Task to complete ▸ Using the records below, write out the line with "900x751 pixels. How" and each line after it through the final one, exactly, and only those.

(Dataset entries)
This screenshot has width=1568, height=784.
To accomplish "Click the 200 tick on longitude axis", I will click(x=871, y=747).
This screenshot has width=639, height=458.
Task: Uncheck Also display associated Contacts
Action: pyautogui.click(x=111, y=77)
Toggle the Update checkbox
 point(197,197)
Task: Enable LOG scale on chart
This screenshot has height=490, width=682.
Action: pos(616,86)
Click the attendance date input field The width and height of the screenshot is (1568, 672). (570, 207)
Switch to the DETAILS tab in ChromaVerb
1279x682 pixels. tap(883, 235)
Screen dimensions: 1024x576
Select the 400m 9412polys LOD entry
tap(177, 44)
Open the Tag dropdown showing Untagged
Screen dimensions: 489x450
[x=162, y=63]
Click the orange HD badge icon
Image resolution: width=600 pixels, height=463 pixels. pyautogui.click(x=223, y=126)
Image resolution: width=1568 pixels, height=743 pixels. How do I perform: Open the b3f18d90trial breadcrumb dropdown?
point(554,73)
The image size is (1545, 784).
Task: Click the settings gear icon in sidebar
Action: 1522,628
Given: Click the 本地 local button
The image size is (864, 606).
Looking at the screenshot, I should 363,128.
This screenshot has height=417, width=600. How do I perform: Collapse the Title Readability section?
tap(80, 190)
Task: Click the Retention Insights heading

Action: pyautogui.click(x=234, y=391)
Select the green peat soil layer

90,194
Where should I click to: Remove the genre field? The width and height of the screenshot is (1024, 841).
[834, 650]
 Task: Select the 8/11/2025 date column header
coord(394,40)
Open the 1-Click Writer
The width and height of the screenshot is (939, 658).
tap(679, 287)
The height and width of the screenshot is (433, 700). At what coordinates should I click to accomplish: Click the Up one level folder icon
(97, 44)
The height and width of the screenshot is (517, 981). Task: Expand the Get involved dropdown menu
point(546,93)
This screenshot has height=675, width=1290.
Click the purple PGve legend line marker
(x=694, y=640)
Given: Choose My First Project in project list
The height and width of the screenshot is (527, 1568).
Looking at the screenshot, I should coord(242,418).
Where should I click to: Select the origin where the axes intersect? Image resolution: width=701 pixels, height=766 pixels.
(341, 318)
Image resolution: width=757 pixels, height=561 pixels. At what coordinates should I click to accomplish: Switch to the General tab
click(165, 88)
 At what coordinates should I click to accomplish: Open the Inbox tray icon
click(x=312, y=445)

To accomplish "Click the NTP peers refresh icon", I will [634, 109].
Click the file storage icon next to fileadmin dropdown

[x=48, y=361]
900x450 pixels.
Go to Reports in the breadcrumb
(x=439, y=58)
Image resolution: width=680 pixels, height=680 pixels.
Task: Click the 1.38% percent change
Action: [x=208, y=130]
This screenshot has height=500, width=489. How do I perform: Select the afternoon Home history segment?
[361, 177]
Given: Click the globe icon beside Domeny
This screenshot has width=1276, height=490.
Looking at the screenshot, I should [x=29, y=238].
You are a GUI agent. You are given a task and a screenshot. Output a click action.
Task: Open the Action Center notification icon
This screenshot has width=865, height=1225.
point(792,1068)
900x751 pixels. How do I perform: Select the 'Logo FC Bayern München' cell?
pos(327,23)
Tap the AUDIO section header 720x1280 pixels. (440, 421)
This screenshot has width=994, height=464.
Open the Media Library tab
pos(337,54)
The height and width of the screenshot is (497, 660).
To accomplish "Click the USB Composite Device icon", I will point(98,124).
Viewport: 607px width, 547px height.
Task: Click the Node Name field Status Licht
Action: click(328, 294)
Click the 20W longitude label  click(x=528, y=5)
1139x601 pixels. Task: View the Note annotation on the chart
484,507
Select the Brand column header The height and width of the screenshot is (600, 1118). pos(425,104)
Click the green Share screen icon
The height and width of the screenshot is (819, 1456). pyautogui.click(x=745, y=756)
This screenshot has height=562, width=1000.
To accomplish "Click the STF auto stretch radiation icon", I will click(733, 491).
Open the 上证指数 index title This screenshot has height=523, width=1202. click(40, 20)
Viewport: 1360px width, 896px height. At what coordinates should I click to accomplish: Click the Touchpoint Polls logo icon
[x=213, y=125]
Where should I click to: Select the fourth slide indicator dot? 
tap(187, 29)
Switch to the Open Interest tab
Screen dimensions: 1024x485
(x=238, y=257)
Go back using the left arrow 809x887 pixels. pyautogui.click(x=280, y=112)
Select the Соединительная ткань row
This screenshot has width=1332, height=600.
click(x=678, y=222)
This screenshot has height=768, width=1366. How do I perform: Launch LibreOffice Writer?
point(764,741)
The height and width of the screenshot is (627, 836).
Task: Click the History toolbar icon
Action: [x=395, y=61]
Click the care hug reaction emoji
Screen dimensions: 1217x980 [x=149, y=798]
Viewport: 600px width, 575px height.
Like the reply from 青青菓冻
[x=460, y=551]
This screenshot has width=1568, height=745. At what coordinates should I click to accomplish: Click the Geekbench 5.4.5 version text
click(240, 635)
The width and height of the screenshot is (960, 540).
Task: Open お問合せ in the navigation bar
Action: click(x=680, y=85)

Expected answer ▸
900x751 pixels. How do I perform: Select the 'Logo FC Bayern München' cell?
pos(327,23)
Tap the AUDIO section header 720x1280 pixels. (440, 421)
This screenshot has width=994, height=464.
Open the Media Library tab
pos(337,54)
The height and width of the screenshot is (497, 660).
To accomplish "Click the USB Composite Device icon", I will point(98,124).
Viewport: 607px width, 547px height.
Task: Click the Node Name field Status Licht
Action: click(328, 294)
Click the 20W longitude label  click(x=528, y=5)
1139x601 pixels. Task: View the Note annotation on the chart
484,507
Select the Brand column header The height and width of the screenshot is (600, 1118). pos(425,104)
Click the green Share screen icon
The height and width of the screenshot is (819, 1456). pyautogui.click(x=745, y=756)
This screenshot has height=562, width=1000.
To accomplish "Click the STF auto stretch radiation icon", I will click(733, 491).
Open the 上证指数 index title This screenshot has height=523, width=1202. click(40, 20)
Viewport: 1360px width, 896px height. At what coordinates should I click to accomplish: Click the Touchpoint Polls logo icon
[x=213, y=125]
Where should I click to: Select the fourth slide indicator dot? 
tap(187, 29)
Switch to the Open Interest tab
Screen dimensions: 1024x485
(x=238, y=257)
Go back using the left arrow 809x887 pixels. pyautogui.click(x=280, y=112)
Select the Соединительная ткань row
This screenshot has width=1332, height=600.
click(x=678, y=222)
This screenshot has height=768, width=1366. How do I perform: Launch LibreOffice Writer?
point(764,741)
The height and width of the screenshot is (627, 836).
Task: Click the History toolbar icon
Action: [x=395, y=61]
Click the care hug reaction emoji
Screen dimensions: 1217x980 [x=149, y=798]
Viewport: 600px width, 575px height.
Like the reply from 青青菓冻
[x=460, y=551]
This screenshot has width=1568, height=745. At what coordinates should I click to accomplish: Click the Geekbench 5.4.5 version text
click(240, 635)
The width and height of the screenshot is (960, 540).
Task: Open お問合せ in the navigation bar
Action: click(x=680, y=85)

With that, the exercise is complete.